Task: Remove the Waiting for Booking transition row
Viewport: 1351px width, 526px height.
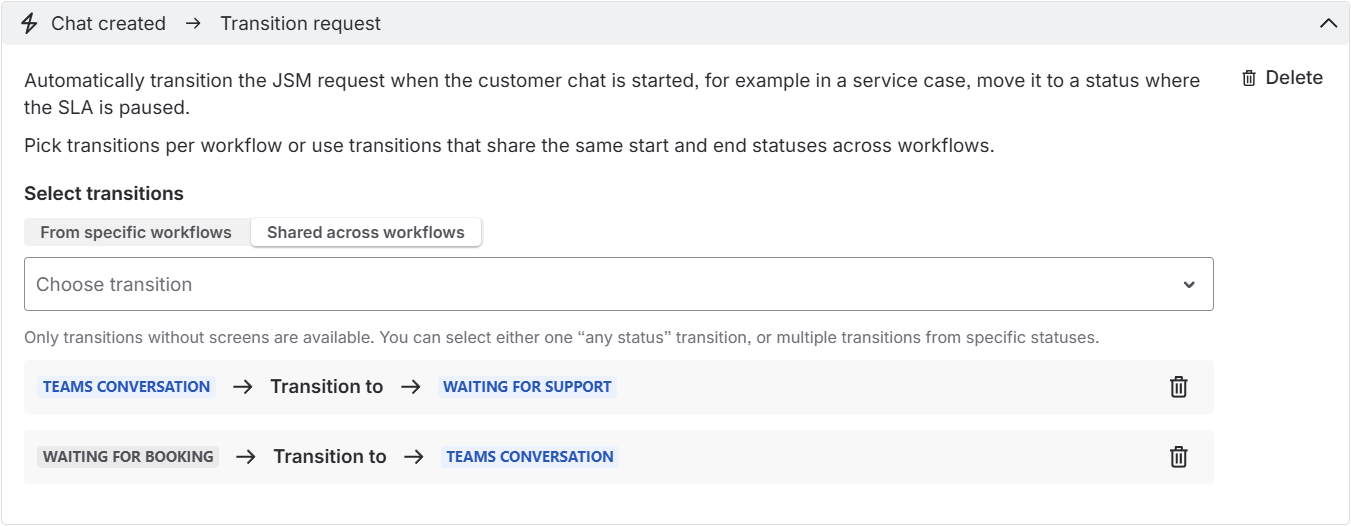Action: tap(1178, 457)
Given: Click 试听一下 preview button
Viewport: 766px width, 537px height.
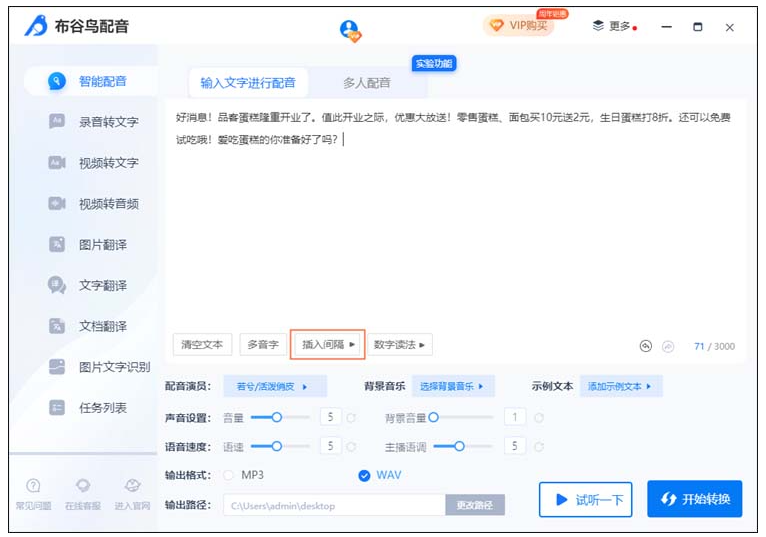Looking at the screenshot, I should [589, 500].
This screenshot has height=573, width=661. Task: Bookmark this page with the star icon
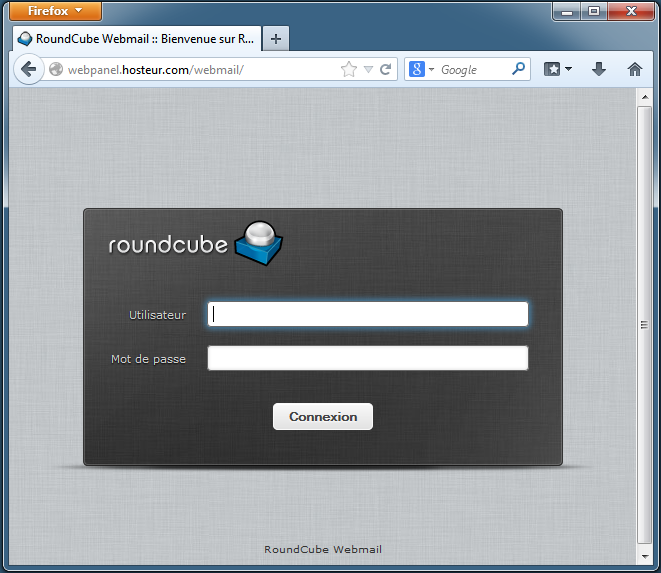348,70
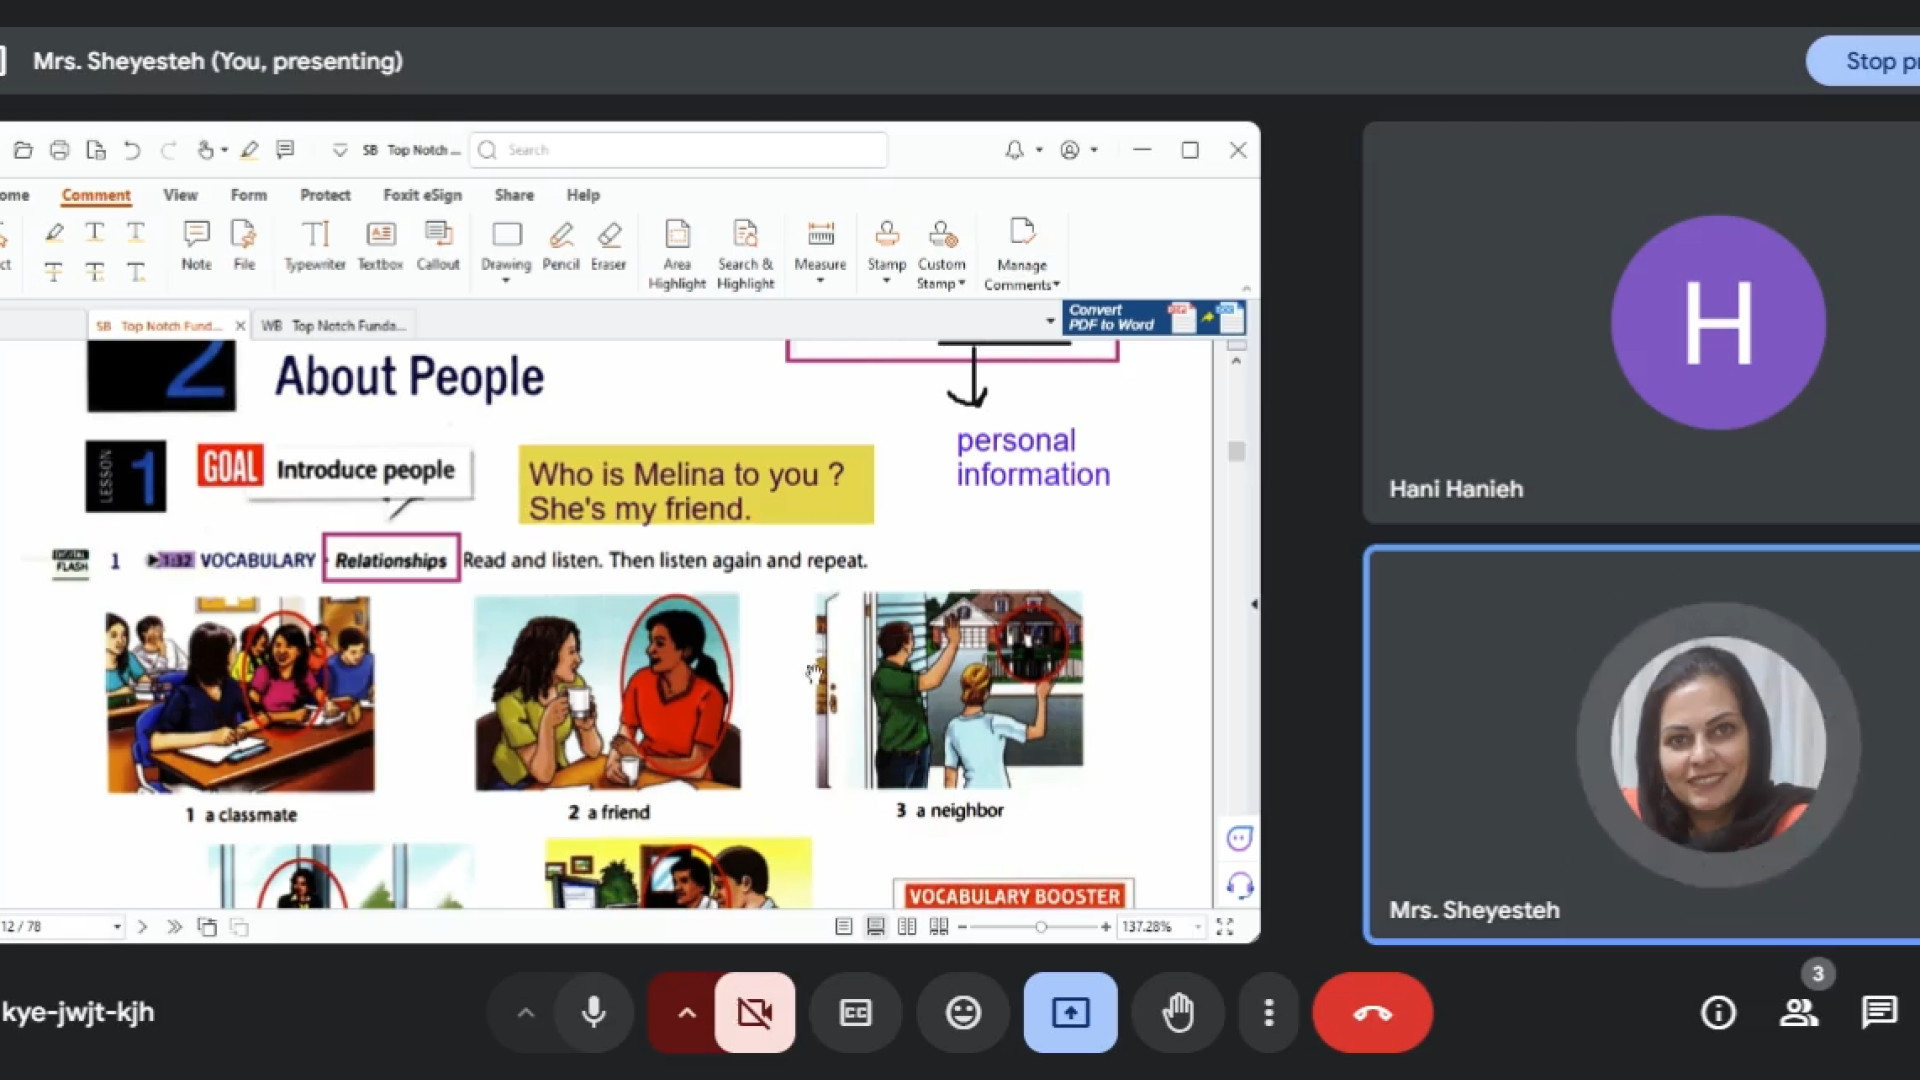The height and width of the screenshot is (1080, 1920).
Task: Click the PDF search field
Action: (x=680, y=150)
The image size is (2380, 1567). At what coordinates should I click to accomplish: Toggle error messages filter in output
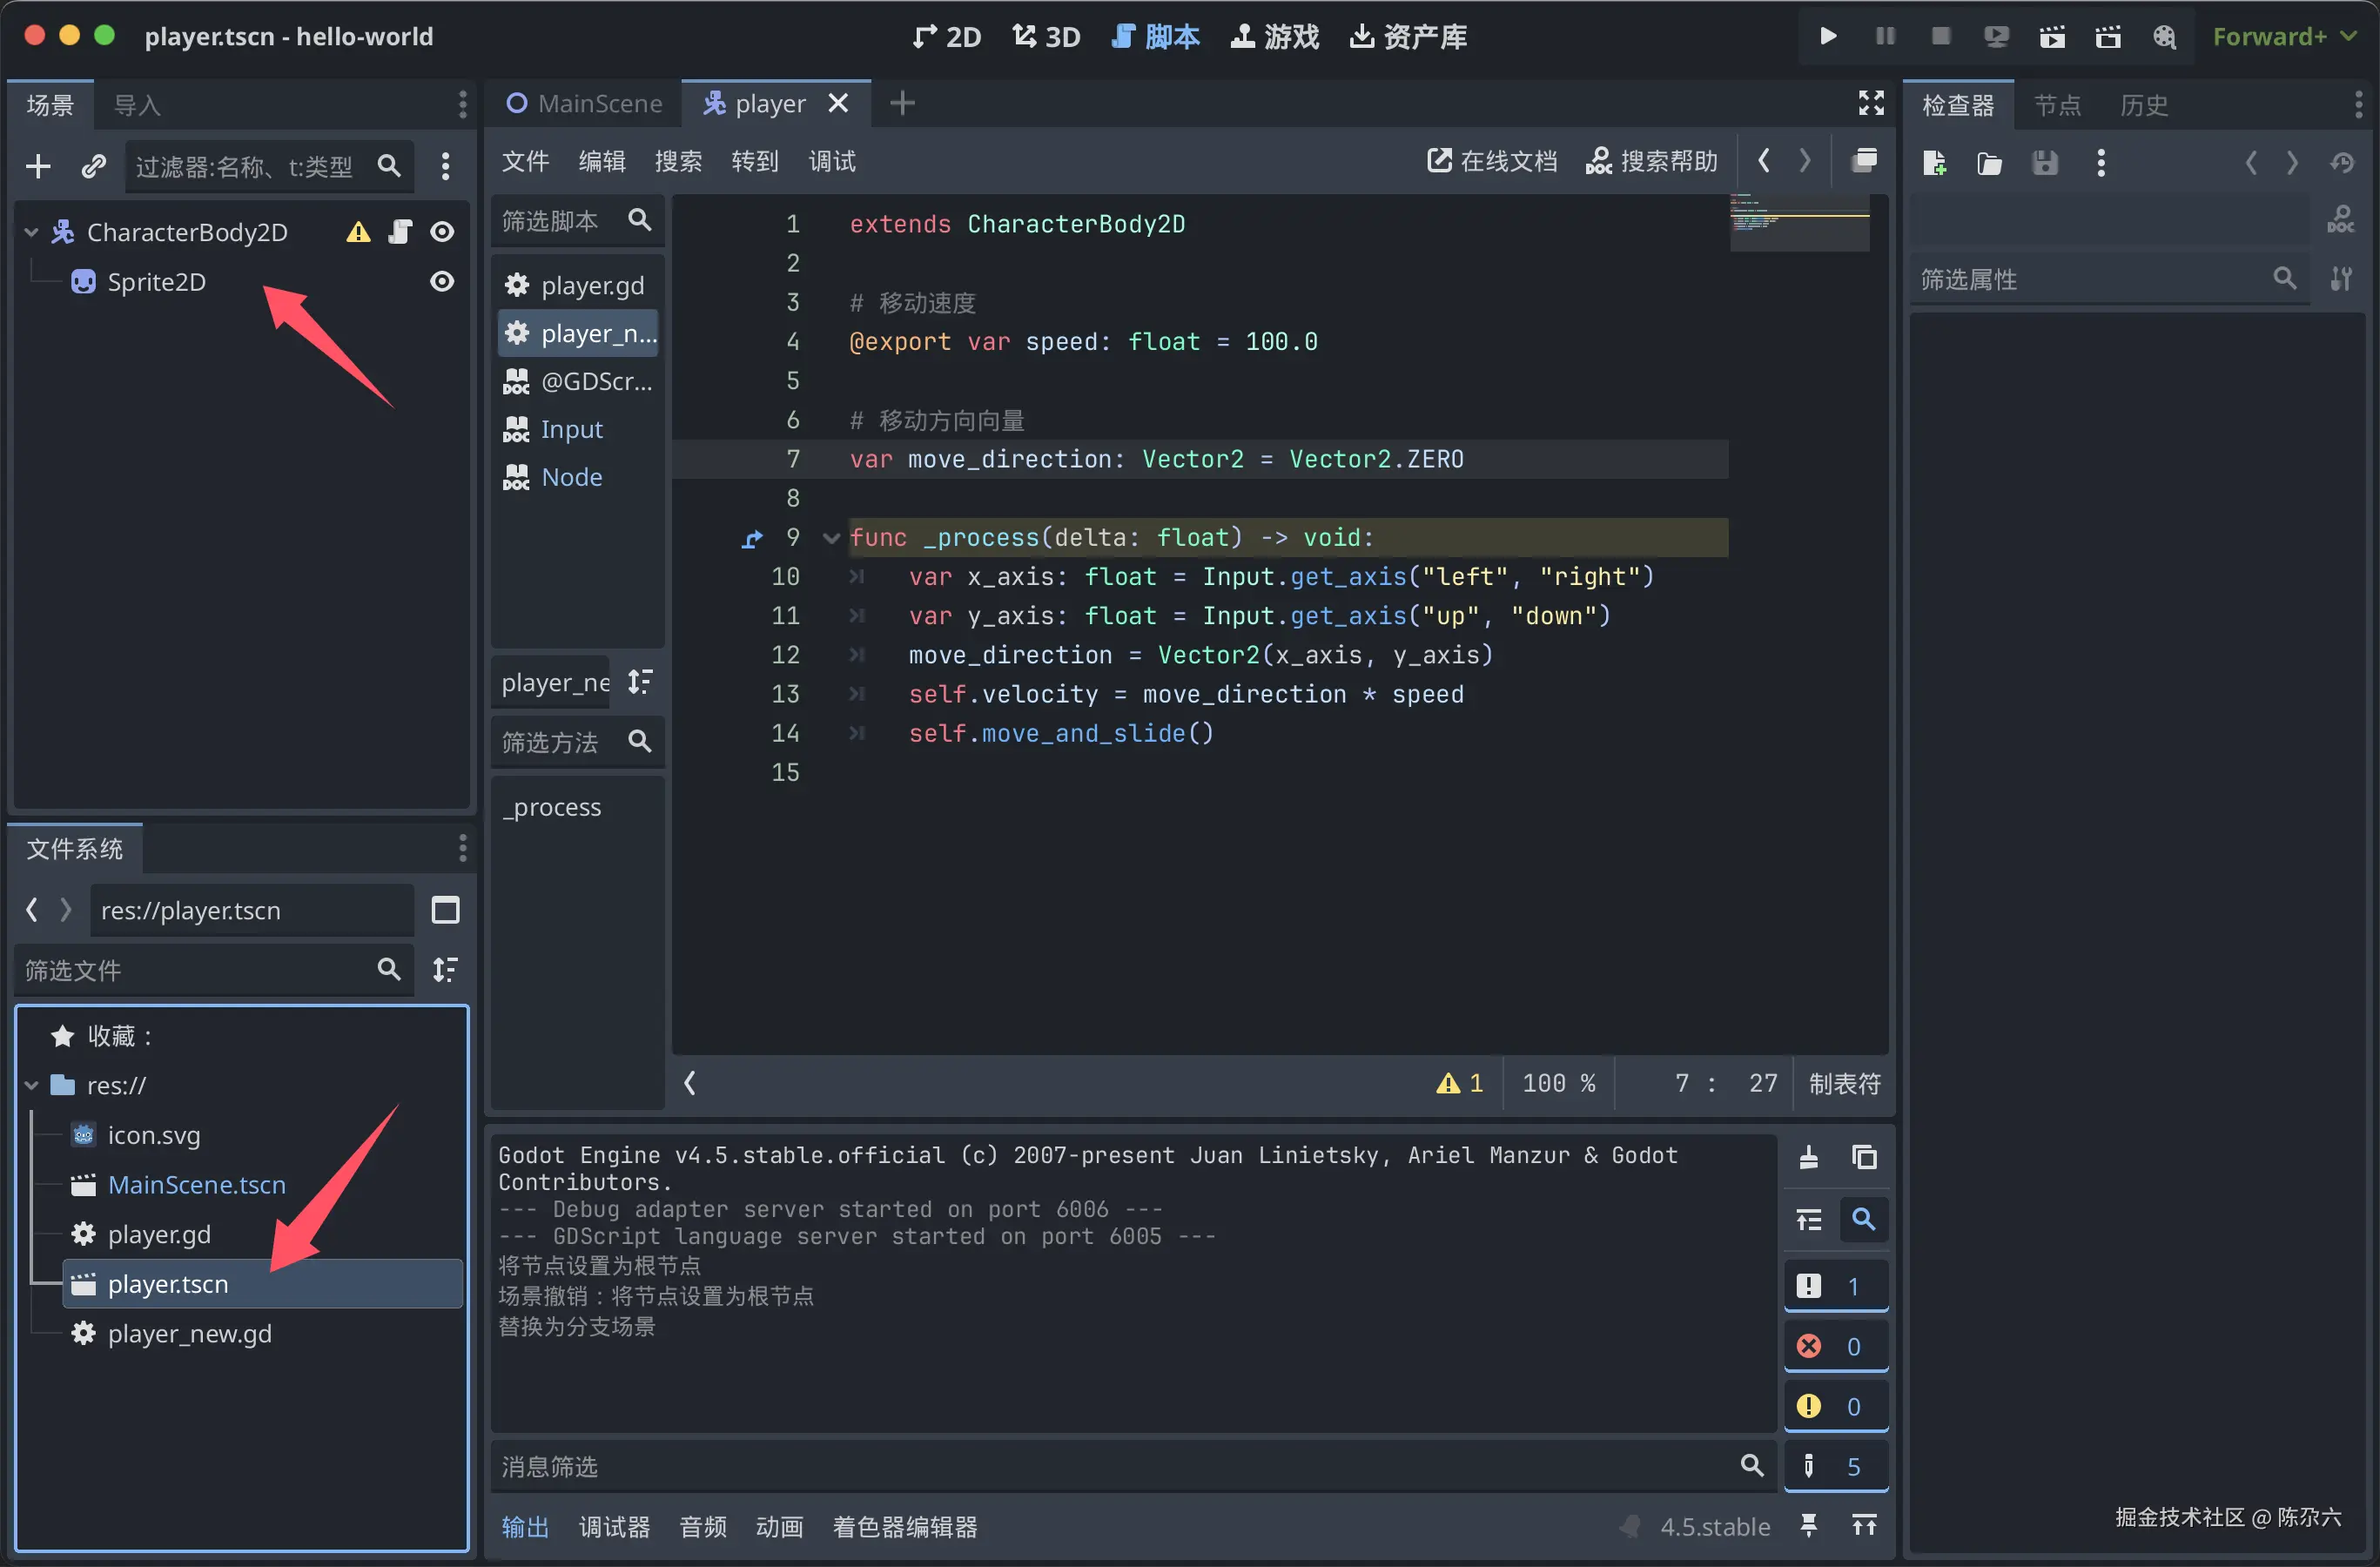[x=1835, y=1346]
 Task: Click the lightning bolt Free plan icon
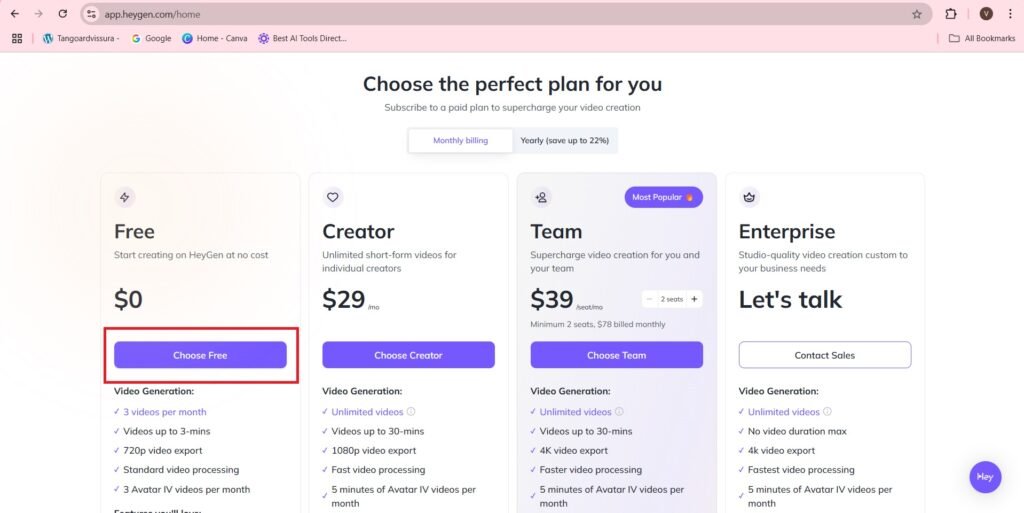coord(125,197)
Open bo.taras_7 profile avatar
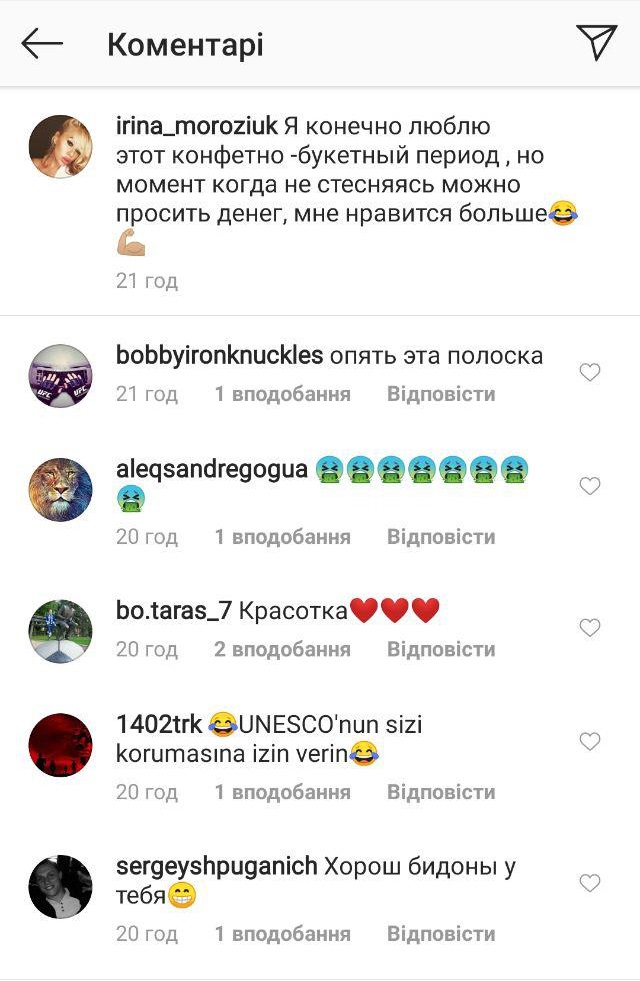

_ _ _ _

GIVEN TASK:
Rewrite the records as a Markdown table, from the line that contains "This screenshot has" through the end of the records, with the columns Row and Line. Number each row, skip blank lines, and leave the pictures out.

ANSWER BELOW:
| Row | Line |
|---|---|
| 1 | This screenshot has height=573, width=661. Task: Bookmark this page with the star icon |
| 2 | 348,70 |
| 3 | The height and width of the screenshot is (1080, 1920). |
| 4 | Task: Click the PDF search field |
| 5 | Action: (x=680, y=150) |
| 6 | The image size is (2380, 1567). At what coordinates should I click to accomplish: Toggle error messages filter in output |
| 7 | [x=1835, y=1346] |
| 8 |  Task: Click the lightning bolt Free plan icon |
| 9 | coord(125,197) |
| 10 | Open bo.taras_7 profile avatar |